Alibaba’s Jack Ma and Tesla’s Elon Musk debate impact of AI
Sep-03-2019 By : fcccadmin
Billionaire techpreneurs Jack Ma and Elon Musk faced off over artificial intelligence (AI) at a much-anticipated morning session at the Shanghai World Artificial Intelligence Conference, showing they have a different vision of the future. The conference attracted executives from nearly 300 companies including U.S. firms Intel, IBM, Microsoft and Qualcomm as well as scientists and scholars from across the world. Both men had to condense their visions of the future into a compact 45-minute session, which also included answering a series of pre-prepared questions from Chinese netizens.
“AI will open a new chapter so that humans will know themselves better,” said Jack Ma, Alibaba Group Holding Founder. “Most of the projections about AI are wrong, people who are street-smart about AI are not scared by it. Due to AI, people will have more time to enjoy themselves as human beings. Forget long days, we could end up with 12-hour work weeks,” said Ma. “I don’t worry too much about the impact of AI on jobs, in the future we will not need a lot of jobs.”

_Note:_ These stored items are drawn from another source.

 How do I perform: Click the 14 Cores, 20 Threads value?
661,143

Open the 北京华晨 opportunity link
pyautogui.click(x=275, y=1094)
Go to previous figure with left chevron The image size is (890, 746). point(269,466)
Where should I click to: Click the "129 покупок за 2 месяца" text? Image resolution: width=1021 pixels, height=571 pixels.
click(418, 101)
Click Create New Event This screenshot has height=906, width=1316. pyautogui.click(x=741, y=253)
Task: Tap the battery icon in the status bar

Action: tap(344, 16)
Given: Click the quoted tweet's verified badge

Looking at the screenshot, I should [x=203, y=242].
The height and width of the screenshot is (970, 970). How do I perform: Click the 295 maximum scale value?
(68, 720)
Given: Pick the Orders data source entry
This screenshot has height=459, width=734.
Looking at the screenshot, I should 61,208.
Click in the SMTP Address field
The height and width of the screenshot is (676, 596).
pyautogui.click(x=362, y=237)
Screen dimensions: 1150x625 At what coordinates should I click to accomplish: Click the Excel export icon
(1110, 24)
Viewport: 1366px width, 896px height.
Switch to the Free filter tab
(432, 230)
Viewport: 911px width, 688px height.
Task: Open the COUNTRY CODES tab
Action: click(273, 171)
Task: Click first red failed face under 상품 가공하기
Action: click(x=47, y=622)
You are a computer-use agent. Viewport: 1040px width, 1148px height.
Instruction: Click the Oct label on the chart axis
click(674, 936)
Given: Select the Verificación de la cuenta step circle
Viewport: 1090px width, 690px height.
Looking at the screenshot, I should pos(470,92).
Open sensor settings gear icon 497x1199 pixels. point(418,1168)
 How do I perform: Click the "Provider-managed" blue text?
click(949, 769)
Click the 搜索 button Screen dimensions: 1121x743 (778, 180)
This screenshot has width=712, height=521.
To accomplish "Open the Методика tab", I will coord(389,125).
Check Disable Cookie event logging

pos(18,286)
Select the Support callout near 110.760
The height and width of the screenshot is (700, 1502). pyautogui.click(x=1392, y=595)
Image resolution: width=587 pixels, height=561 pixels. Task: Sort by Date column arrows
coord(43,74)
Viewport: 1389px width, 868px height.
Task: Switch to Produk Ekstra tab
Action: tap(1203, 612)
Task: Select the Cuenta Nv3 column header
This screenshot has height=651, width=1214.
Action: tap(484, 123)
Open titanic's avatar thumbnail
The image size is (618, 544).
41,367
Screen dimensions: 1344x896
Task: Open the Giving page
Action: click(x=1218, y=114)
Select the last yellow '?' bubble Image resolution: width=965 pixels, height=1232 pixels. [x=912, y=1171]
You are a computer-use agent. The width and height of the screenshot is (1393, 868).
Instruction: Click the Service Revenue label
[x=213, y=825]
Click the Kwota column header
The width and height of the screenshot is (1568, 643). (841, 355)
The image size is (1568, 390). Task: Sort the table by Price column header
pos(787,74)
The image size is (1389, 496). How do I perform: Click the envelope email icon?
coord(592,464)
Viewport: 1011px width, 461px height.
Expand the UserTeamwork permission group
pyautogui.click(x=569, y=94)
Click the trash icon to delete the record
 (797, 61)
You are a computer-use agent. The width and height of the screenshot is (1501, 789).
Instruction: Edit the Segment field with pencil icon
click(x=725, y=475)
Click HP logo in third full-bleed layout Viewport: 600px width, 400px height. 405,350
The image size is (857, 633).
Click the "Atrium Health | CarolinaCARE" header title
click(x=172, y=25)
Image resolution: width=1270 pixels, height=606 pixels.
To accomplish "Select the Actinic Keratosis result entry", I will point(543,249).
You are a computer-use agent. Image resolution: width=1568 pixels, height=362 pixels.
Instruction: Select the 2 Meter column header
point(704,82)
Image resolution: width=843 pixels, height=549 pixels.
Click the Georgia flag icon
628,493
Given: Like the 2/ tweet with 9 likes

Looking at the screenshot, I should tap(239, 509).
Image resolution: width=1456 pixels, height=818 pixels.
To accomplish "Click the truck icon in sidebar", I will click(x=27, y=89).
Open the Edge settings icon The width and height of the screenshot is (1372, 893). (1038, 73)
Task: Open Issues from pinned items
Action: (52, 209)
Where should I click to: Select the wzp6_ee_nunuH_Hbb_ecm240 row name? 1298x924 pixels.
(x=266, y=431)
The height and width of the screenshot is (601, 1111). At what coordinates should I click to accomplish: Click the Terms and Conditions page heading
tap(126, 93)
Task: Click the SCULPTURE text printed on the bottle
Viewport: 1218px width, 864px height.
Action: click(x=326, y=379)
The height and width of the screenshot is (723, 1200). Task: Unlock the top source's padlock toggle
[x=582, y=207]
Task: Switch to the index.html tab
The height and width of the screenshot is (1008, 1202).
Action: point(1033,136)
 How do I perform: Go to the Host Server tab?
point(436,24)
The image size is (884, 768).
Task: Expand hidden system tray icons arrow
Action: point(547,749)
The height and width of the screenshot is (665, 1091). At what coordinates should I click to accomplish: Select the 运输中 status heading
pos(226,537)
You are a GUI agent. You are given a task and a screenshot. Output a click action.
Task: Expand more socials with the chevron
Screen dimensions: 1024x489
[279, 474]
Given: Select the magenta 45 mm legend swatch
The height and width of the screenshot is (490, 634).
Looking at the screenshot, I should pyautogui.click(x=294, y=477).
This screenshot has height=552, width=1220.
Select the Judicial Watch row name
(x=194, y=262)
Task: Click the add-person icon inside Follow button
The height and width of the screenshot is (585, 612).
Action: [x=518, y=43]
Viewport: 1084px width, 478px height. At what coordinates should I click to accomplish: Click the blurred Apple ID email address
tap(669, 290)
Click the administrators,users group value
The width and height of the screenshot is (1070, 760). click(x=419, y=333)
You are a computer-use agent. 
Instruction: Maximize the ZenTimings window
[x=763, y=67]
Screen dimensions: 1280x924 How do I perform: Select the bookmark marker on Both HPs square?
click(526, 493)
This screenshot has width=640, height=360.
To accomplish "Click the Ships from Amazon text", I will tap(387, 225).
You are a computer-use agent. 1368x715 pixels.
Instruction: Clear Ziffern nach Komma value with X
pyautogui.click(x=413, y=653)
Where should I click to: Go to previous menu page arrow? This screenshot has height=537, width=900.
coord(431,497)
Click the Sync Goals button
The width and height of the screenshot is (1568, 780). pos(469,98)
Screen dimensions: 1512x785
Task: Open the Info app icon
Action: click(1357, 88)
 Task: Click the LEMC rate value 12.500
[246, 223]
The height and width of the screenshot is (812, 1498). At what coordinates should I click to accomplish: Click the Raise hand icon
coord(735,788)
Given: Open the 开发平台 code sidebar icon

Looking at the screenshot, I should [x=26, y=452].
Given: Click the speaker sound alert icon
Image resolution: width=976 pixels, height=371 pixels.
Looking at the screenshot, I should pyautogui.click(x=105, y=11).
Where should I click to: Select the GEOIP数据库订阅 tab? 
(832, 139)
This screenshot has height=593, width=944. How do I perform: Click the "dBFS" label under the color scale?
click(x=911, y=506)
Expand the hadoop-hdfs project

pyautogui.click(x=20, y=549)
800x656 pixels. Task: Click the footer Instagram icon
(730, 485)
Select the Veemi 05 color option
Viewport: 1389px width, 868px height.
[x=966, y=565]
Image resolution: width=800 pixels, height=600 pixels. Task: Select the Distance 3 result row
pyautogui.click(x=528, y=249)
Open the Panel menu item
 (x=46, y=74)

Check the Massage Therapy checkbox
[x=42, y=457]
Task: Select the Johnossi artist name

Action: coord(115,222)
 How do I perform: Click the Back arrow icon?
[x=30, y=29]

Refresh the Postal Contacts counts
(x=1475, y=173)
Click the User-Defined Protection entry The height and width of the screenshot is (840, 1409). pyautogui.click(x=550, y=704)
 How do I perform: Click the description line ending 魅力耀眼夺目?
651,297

Elon Musk, who has founded a string of tech ventures including SpaceX, Boring Co and Neuralink, aside from his role as Co-founder and CEO of Tesla, said he had heard that “AI sounds like love in Chinese”, but in a more cautious tone described AI as “much more than just a smart human”. “Humans may become too slow. A millisecond is an eternity to a computer today,” said Musk. “Computers are already smarter than human beings in many aspects,” he said, adding that while humans write AI software today, in the end the machine will do this itself.
Ma is mainly an optimist, seeing AI as an inevitable agent of change in a digital world, whereas Musk has sounded several warnings. In 2017, Musk urged the United Nations to take action against the dangers of autonomous weapons, known as “killer robots”. He has also described AI as humanity’s “biggest existential threat”, comparing it to “summoning the demon”. Amid the escalating trade and technology war between the U.S. and China, Jack Ma said both countries needed to make a concerted effort to work together on technology for the world to benefit from the digital era, the South China Morning Post reports.
During his China-trip, Elon Musk visited Tesla’s USD5 billion production facility in Lingang, part of Shanghai’s free-trade zone (FTZ), and launched the China unit of his infrastructure start-up Boring. Musk said that the Shanghai factory was progressing at a fast speed and that he was satisfied with the work done by Tesla’s China team. He added that “it’s a good story for the world to see how much progress you can make in China. I really think China’s future looks very impressive.”
The second edition of the Smart China Expo was also held in Chongqing, attracting over 1,800 participants and 843 companies from 28 countries and regions, including 13 Nobel Prize laureates, four Turing Award winners, Fortune 500 business leaders and tech companies including Intel, Tencent, Baidu, Alibaba and Xiaomi. “Smart technology is developing very fast in China,” Vice Premier Liu He said at the opening ceremony. “It has become a new, important economic growth point, with preliminary statistics showing that the total industrial scale of AI-related industries in China surpassed CNY500 billion in 2018.” Chongqing, on the upper reaches of the Yangtze river, has established one of the world’s largest IT industrial clusters and one of China’s biggest auto manufacturing bases. In 2018, the city poured over CNY7 billion into smart manufacturing upgrades.
China has named Huawei Technologies and Hikvision Digital Technology as new national champions in artificial intelligence (AI). Huawei will take the lead in the research on AI infrastructure and software. Surveillance systems firm Hikvision will cover initiatives related to video perception. The other new national AI champions introduced at the Shanghai World Artificial Intelligence Conference include Hong Kong-listed smartphone vendor Xiaomi Corp, which will focus on smart home ware; e-commerce company JD.com, on smart supply chain; and internet security company Qihoo 360 Technology, handling online safety. Facial recognition start-ups Megvii and Yitu were tasked to cover the areas of image perception and image computing, respectively. China now has a total of 15 national AI champions since it started this initiative in 2017.
These include Baidu for autonomous driving, Alibaba Group Holding for smart city initiatives, Tencent Holdings for computer vision in medical diagnosis and iFlyTek for speech recognition. SenseTime was added last year, with its focus on intelligent vision.